Task: From the first line of the data below through the line holding "Task: Go to the Tests tab", write out each line exactly as it stands.

== Exercise inputs

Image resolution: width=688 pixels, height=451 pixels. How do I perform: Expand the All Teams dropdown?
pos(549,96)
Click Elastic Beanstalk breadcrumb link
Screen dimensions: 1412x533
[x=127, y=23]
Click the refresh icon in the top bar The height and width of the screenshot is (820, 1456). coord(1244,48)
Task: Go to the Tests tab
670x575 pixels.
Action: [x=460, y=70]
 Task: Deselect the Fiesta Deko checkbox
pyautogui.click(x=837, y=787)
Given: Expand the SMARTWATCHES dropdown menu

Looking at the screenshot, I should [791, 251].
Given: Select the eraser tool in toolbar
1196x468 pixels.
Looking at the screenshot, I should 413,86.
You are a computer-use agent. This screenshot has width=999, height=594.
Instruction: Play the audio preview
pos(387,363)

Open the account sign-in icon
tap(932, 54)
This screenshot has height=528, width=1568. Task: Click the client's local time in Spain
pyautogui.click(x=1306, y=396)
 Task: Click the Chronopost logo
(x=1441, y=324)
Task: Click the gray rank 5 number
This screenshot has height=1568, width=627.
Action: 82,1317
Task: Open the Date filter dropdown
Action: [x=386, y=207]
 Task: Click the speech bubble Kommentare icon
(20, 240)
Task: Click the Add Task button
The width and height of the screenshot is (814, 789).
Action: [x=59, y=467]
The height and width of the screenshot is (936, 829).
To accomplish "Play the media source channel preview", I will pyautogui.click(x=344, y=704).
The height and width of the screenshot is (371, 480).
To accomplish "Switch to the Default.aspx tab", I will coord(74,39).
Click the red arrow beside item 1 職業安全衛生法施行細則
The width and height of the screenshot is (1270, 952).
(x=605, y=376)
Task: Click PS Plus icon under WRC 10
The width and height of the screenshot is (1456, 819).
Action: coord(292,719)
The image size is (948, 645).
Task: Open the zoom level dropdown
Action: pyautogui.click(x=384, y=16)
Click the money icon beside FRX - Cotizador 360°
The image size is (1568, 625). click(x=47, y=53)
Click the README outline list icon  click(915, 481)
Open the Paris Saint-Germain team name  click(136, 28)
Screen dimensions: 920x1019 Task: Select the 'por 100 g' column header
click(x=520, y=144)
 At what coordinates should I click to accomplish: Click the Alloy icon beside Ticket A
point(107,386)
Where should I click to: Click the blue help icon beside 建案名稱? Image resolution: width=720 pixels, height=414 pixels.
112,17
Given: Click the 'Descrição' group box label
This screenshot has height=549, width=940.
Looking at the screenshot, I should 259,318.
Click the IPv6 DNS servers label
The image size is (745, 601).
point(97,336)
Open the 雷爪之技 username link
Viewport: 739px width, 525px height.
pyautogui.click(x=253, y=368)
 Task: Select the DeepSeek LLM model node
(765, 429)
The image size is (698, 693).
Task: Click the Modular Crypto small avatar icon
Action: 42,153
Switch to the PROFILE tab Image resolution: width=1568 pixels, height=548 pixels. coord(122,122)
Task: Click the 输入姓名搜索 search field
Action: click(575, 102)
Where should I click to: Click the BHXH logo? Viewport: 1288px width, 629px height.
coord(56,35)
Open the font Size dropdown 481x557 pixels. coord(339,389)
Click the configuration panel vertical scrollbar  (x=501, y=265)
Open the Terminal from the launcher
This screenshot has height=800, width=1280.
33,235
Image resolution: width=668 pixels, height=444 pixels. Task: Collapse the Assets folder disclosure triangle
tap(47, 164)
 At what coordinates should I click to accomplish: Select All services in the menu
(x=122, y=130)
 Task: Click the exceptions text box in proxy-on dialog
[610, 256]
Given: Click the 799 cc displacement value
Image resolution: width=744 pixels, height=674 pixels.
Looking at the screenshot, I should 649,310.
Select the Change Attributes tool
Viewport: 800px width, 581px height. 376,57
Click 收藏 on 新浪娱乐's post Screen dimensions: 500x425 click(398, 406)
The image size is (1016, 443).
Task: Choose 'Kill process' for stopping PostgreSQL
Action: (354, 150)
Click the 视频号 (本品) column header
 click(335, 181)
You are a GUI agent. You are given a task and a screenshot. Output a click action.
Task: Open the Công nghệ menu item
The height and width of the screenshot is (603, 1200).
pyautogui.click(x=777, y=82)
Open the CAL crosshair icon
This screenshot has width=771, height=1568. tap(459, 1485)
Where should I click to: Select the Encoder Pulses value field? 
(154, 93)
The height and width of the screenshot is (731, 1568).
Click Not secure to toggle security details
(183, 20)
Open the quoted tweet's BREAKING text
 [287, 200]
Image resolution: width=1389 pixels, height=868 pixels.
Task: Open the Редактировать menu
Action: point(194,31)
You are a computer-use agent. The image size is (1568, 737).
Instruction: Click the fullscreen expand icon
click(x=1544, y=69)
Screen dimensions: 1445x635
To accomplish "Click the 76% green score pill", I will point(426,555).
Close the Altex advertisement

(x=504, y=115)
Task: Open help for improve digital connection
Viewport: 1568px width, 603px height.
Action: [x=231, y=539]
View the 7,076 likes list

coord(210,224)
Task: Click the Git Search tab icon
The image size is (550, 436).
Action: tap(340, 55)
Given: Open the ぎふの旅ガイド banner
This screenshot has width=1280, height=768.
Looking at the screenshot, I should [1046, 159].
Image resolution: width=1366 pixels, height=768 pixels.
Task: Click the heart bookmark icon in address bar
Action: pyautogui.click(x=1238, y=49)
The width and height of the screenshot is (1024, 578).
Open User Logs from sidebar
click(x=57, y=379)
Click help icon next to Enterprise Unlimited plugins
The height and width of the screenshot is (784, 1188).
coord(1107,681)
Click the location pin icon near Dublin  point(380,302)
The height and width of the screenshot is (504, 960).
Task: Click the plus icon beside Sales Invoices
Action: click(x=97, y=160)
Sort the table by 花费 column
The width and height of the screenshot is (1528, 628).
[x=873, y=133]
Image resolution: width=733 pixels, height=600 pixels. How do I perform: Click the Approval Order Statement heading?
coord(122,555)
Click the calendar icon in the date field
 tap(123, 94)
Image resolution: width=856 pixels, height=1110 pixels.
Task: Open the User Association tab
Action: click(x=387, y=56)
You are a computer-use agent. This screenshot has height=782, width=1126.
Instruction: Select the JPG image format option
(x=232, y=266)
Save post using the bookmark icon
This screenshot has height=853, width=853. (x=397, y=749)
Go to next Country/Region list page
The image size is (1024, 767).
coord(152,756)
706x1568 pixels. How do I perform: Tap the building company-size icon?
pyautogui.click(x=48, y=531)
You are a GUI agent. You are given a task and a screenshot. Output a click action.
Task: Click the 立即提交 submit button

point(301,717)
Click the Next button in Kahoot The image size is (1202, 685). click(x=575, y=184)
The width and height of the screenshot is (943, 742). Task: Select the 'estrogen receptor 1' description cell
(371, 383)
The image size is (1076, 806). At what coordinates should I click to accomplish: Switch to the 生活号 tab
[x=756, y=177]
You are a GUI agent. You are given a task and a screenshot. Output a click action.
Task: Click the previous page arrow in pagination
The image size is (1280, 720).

====

Solution to this task:
Image resolution: width=688 pixels, height=451 pixels. How do I perform: Expand the All Teams dropdown?
pos(549,96)
Click Elastic Beanstalk breadcrumb link
Screen dimensions: 1412x533
[x=127, y=23]
Click the refresh icon in the top bar The height and width of the screenshot is (820, 1456). coord(1244,48)
Task: Go to the Tests tab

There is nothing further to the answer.